Pictured below is an example of the Bayesian Ridge regression model run on Microsoft data. The blue is the ground truth while orange is the prediction. The red line shows the seperation between training data (on the left) and test data (on the right).
Kernel Transformation Models
The next set of models examined were models using kernels to transform the feature space. Using a series of different transformational kernels, kernel ridge regression and support vector regression were both analyzed. Kernel ridge regression performs the kernel trick on a dataset before implementing ridge regression and had the best results while using a linear transformation, while support vector regression which also performs the kernel trick but implements a different loss function worked best using the ‘rbf’ kernel.
Pictured below is an example of the Support Vector regression model run on Microsoft data. The blue is the ground truth while orange is the prediction. The red line shows the seperation between training data (on the left) and test data (on the right).
Ensemble Learning Models
The next set of models are designed to increase the predictive capacity of the models examined earlier. Using a variety of linear, kernel-based, and decision tree models, a series of ensemble learning methods were tested, including bagging, random forests, and AdaBoost. Bagging and AdaBoost appeared to perform extremely well with the linear and kernel transformation models. However, closer inspection revealed that linear and kernel ridge regression tended to mirror movement of the stock, but one day later. As a result, ensemble methods using these regressions had low errors but produced unusable data. In contrast, ensemble learning was effective in transforming the support vector regressor into a stronger predictive model. AdaBoost, a method which fits a sequence of learners to slightly modified data sets, functioned extremely well in conjunction with support vector regression.
Below, a graphic demonstrates the concepts involved in two types of ensemble learning.
Neural Networks
A series of neural networks was implemented to try and outperform the models implemented earlier. Several neural network architectures were used: fully connected, convolutional, long short-term memory, and a hybrid convolutional and long short-term memory network consisting of a series of convolutions and max pools before an LSTM layer. Each of these networks faced a set of difficulties. The fully connected network drastically overfit the data even after the implementation of a validation set and dropout layer. The convolutional network struggled to follow the trend of the test data. The LSTM network took an extremely long time to train and overfit data as well, even after gaussian noise, dropout, and validation were all added. While the LSTM-CNN hybrid didn’t have the same training speed issues, the series of convolutions effectively denoised the gaussian noise that was added and resulted in overfitting. The problems from the LSTM network likely stemmed from a lack of data, while access to stock information is plentiful, rate limitations on twitter scraping limited the amount of accessible data to the past year and a half. While Gaussian noise was designed to act as a form of data augmentation, in reality it was unable to make up for the lack of data.

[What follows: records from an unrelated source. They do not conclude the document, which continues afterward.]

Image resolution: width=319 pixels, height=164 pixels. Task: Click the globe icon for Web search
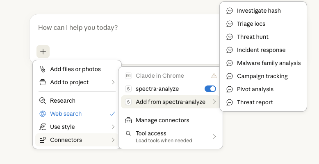pyautogui.click(x=43, y=114)
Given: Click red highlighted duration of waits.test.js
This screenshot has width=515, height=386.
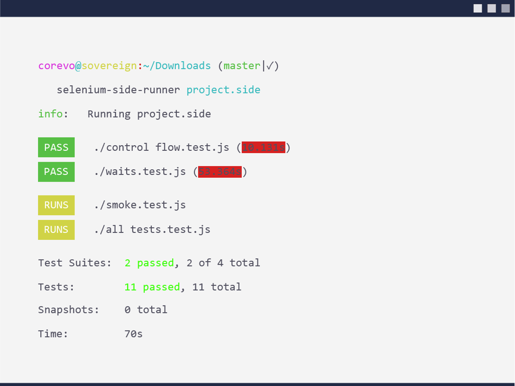Looking at the screenshot, I should (220, 172).
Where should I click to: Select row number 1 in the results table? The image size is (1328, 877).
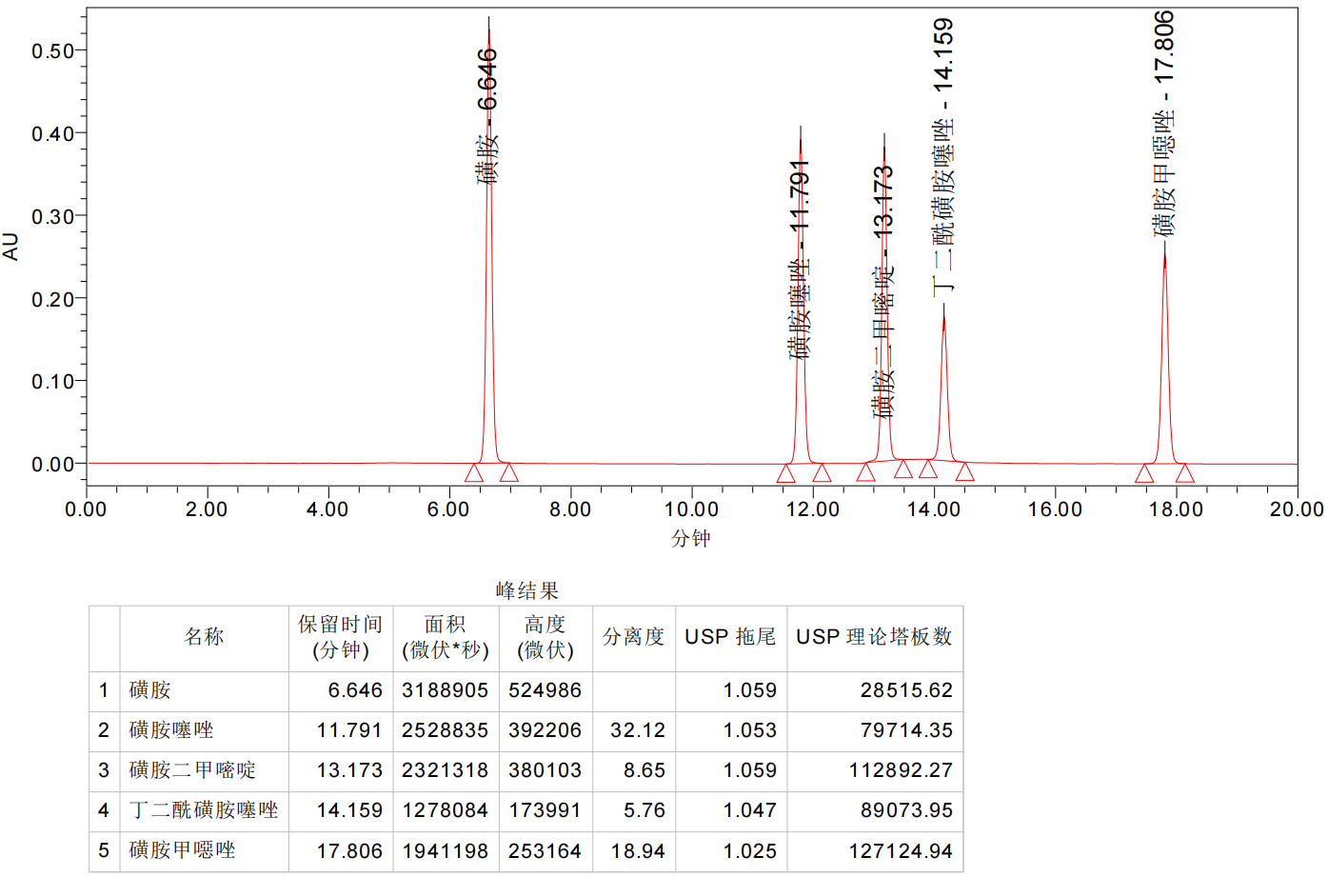(x=104, y=690)
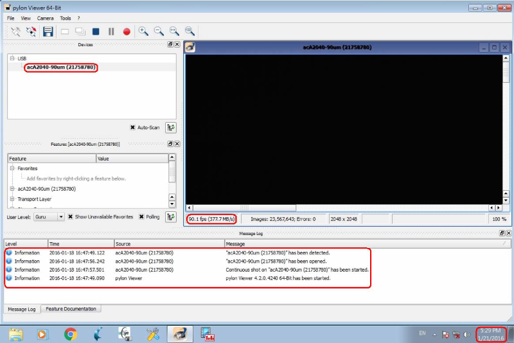Click the Zoom Out magnifier icon
Image resolution: width=514 pixels, height=343 pixels.
click(159, 31)
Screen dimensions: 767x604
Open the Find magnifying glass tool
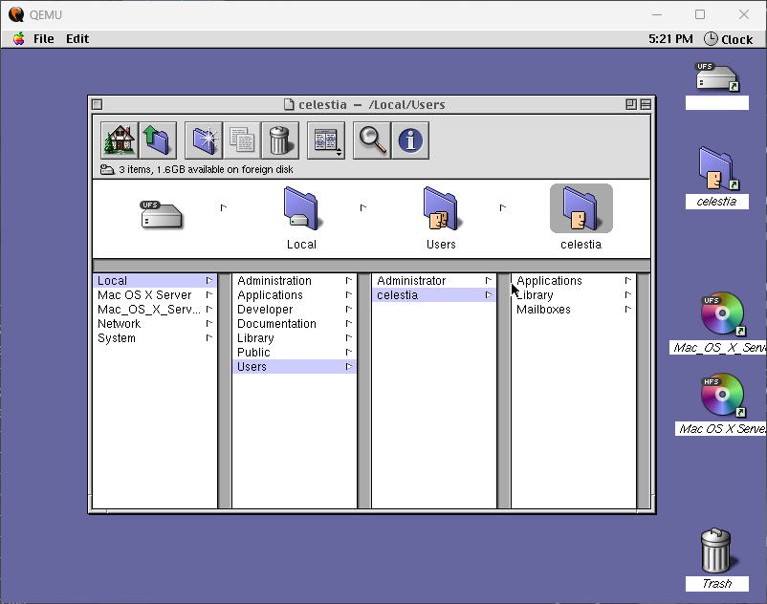pyautogui.click(x=372, y=140)
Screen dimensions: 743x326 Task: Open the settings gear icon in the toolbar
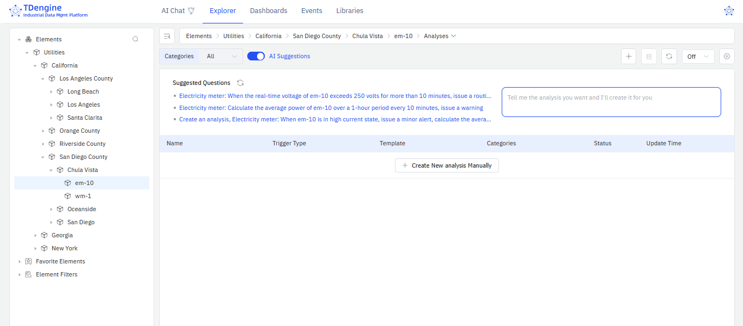(x=727, y=57)

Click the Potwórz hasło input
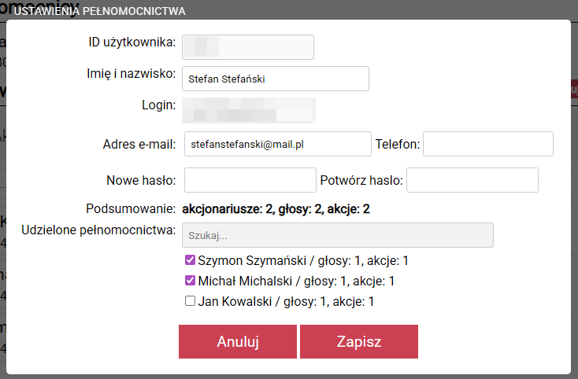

Below is a visualization of the CNN LSTM architecture implemented.
Selecting the Model
To compare between the various models examined, a composite scoring system was derived from three key metrics: R2, mean squared error, and explained variance. All three metrics were included to allow selection of a model that effectively follows the data. In the composite score, larger values are better. Certain models, for exampled ensemble learning methods implementing linear regression methods, were not included in the model selection due to the problems mentioned earlier.
The results of the composite score are shown above.
Results and analysis
The graphs above display the results of testing the AdaBoost NuSVR model with 296 days of training data and 74 days of test data.
Looking at the charts show below, it can be seen that the use of Twitter data in the AdaBoost NuSVR model to predict the stock value of Microsoft improves the average Mean Squared Error (MSE) by 39% and the average Explained Variance by 15%.
Conclusions
Summary
Through this project, we have not only shown that raw market data is not enough to produce an effective predictive model, but also that there are irrational contributing factors that affect the values of a company’s stock. We have also shown that these irrational factors can be modeled with some level of accuracy and applied to various predictive models to improve their accuracy at predicting the future values of stock. Through the use of several analytical concepts and machine learning methods, we have produced a model that can predict the stock value of a company tomorrow with only the tweets relevant to the company and a small set of technical indicators from today and the two days prior, and we have displayed that the accuracy of this model is significantly improved by the use of the data associated with the tweets. Lastly, the steps taken in this project have brought us closer to understanding the many abstract factors that go into the daily movement of the stock.
Limits of Twitter data
This study has shown that Twitter can improve stock prediction. However, the use of Twitter for stock market prediction has some limits. First, Twitter is particularly used in the United States and therefore reflects more American public sentiment rather than the world opinion. Moreover, it is sometimes difficult to extract enough relevant tweets related to a company. Usually when it is a large company, it is more likely to find many tweets. But it is not a general truth. For example, we did not find numerous tweets related to AMD. As Delta Airlines is concerned, many tweets were consumer complaints or discussions with the customer service. In that case, those tweets had to be filtered.
Next steps
Twitter Analysis
Currently, the model used to calculate the sentiment of tweets in the project has only one numerical indicator applied to each tweet. This model could be improved by introducing several more complex indicators to provide more information towards the overall sentiment towards the given company.
Neural Networks
The machine learning models used in this project were all relatively simple compared to those available for use. Given more time and computing power, significantly more complex models could be produced that would provide either more accurate predictions or a broader range of applicable companies for which the model would be useful.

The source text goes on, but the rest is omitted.